Supplied material:
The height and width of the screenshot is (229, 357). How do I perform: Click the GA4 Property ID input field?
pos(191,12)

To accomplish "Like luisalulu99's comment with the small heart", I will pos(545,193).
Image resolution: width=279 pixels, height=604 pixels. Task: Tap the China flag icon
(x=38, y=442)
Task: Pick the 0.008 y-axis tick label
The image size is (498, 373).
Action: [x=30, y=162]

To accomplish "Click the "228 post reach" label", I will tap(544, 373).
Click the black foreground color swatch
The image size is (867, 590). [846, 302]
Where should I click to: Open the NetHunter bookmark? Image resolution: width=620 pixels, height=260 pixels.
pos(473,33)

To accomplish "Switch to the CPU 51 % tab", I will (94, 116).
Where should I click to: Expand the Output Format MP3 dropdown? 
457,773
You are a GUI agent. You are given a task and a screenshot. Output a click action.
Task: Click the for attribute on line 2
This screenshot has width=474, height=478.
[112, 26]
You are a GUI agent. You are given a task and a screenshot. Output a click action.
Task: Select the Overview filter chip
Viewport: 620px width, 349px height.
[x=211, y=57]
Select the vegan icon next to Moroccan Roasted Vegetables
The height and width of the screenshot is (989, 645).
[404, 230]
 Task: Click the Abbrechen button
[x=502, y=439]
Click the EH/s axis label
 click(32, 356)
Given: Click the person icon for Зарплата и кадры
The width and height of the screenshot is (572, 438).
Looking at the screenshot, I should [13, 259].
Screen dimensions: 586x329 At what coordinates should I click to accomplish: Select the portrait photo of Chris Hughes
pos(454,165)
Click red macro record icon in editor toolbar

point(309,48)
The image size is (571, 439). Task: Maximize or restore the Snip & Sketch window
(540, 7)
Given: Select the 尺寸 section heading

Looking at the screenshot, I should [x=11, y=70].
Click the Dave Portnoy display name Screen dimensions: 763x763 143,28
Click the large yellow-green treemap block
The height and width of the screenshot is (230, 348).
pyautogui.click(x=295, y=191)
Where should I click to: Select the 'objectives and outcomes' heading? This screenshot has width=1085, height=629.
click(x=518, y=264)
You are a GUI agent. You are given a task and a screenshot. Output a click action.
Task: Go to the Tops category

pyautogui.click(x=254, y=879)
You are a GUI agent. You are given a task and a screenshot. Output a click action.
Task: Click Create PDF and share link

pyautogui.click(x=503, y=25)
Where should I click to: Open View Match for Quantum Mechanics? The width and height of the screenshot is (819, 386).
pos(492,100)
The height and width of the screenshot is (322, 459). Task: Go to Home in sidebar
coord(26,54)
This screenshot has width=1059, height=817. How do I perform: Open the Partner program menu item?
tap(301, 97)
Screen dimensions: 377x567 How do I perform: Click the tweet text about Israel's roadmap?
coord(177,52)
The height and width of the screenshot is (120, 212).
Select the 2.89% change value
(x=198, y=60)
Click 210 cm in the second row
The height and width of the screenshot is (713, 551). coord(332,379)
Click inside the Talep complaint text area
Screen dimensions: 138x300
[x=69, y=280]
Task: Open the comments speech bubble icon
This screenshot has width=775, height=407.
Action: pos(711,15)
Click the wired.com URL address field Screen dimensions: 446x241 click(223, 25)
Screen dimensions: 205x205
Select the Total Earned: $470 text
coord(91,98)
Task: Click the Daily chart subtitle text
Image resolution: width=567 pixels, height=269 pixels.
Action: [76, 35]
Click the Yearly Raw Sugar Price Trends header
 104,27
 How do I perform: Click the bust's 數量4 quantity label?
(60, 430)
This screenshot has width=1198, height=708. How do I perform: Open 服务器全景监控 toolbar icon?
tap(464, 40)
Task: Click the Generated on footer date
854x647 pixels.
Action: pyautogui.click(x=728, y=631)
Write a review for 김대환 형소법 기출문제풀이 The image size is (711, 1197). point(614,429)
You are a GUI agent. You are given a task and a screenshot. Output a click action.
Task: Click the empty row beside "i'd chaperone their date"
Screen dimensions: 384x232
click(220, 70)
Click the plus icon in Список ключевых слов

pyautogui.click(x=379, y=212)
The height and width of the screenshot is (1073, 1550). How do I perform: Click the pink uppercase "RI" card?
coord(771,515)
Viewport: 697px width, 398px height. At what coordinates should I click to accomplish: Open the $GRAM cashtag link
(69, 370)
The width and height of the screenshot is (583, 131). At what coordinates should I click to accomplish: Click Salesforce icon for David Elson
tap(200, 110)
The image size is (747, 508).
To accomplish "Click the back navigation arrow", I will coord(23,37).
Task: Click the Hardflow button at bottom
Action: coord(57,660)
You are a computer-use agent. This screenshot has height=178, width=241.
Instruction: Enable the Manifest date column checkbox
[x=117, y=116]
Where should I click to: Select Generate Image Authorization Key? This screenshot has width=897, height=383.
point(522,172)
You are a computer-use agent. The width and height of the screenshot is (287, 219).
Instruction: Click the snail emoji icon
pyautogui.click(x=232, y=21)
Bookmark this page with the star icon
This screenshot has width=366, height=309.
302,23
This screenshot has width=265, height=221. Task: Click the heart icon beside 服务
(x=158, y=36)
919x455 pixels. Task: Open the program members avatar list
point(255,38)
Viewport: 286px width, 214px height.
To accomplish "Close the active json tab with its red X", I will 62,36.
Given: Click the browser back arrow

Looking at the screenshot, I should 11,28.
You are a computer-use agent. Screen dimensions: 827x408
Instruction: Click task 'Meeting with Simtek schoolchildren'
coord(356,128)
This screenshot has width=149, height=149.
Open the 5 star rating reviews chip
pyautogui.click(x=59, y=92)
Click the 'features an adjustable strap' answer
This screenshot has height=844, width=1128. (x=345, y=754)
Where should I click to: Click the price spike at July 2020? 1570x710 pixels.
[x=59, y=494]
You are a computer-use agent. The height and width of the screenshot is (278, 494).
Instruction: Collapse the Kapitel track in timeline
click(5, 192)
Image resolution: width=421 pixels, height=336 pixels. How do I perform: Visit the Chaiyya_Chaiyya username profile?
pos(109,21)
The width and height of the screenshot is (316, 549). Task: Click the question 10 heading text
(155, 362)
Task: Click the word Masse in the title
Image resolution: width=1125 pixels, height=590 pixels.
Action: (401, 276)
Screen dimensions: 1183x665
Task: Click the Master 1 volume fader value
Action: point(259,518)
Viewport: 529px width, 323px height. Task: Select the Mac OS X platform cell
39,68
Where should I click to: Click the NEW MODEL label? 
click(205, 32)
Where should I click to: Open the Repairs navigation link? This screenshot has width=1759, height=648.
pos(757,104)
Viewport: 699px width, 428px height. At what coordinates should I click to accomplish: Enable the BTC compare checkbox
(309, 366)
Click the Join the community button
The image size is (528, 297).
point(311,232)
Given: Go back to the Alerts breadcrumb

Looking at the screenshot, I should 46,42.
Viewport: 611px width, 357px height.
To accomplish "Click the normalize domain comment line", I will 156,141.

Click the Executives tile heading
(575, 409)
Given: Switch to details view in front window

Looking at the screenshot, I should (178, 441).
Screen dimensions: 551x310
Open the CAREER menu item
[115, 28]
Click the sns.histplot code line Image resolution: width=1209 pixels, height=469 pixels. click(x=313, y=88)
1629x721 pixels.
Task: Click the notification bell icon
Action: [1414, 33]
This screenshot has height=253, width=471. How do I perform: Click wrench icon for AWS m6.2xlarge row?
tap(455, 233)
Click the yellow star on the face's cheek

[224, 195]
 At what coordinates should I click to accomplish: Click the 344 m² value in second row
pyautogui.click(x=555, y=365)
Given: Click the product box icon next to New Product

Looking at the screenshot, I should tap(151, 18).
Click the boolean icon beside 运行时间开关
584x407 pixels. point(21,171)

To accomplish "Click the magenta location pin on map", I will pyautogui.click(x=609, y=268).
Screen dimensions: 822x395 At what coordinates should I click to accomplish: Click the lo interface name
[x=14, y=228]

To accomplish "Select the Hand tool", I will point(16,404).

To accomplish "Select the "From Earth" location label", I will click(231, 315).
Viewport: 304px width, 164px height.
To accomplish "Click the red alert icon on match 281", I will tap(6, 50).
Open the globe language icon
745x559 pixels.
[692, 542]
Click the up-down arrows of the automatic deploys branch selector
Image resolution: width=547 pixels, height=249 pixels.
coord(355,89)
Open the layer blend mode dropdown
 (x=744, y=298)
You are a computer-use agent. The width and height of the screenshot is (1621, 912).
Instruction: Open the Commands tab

Action item:
Retype the records above, but only those lines that fall between the line containing "Click the 'features" and the line containing "You are a computer-use agent. The height", with both of those lines included, exactly as written.

Solution for this problem:
Click the 'features an adjustable strap' answer
This screenshot has height=844, width=1128. (x=345, y=754)
Where should I click to: Click the price spike at July 2020? 1570x710 pixels.
[x=59, y=494]
You are a computer-use agent. The height and width of the screenshot is (278, 494).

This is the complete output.